Taoiseach Leo Varadkar has admitted that Ireland’s cost of living is 30 to 40 percent higher than the EU average.

The remarks were made during Leader’s Questions on Tuesday, in response to criticisms by Sinn Féin leader Mary Lou McDonald.

McDonald slammed the government’s record on the cost of living, highlighting research by Unite the Union, which found that wages in real terms had fallen by around €76 per week last year due to the ongoing pattern of inflation – a point which Varadkar conceded.

“Real incomes fell last year,” admitted the Taoiseach.

“In other words, prices rose faster than incomes did. That was the first year that was the case in a very long time.”

However, he added: “It will not be the case this year – we are confident that this year we will see a real increase in incomes again.”

The Taoiseach went on to claim that with public sector pay and the minimum wage set to rise this year, although inflation was still going up, low-income and state workers would still have more money ultimately.

“We expect inflation to be around 5% this year,” he said.

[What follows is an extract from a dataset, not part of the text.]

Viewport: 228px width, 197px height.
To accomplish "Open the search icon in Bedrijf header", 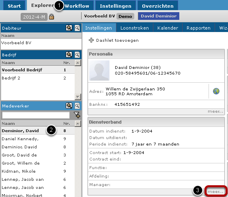I will (x=77, y=55).

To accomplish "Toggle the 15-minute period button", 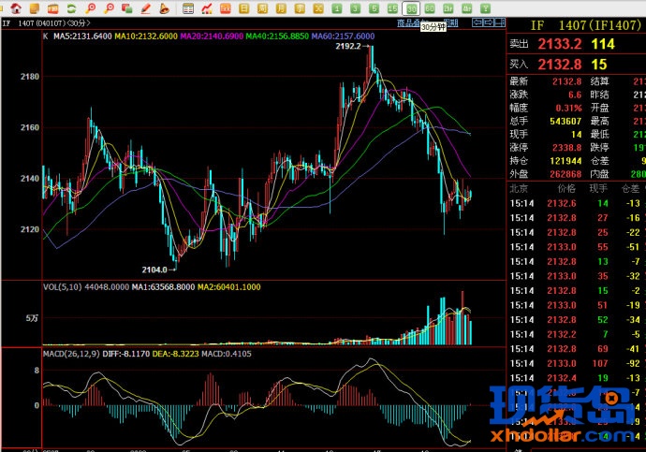I will click(x=391, y=8).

“The national minimum wage will go up by 7% this year and a public sector pay deal to be negotiated. We expect to see real incomes rise again this year as they have increased in previous years, which means that most people will be better off.”

Varadkar added: “The Deputy is right to say that the cost of living in Ireland is high. It has been high for a very long time; maybe 30% or 40% higher than the EU average. However, incomes here are also 30% to 40% higher on average and that also needs to be borne in mind.”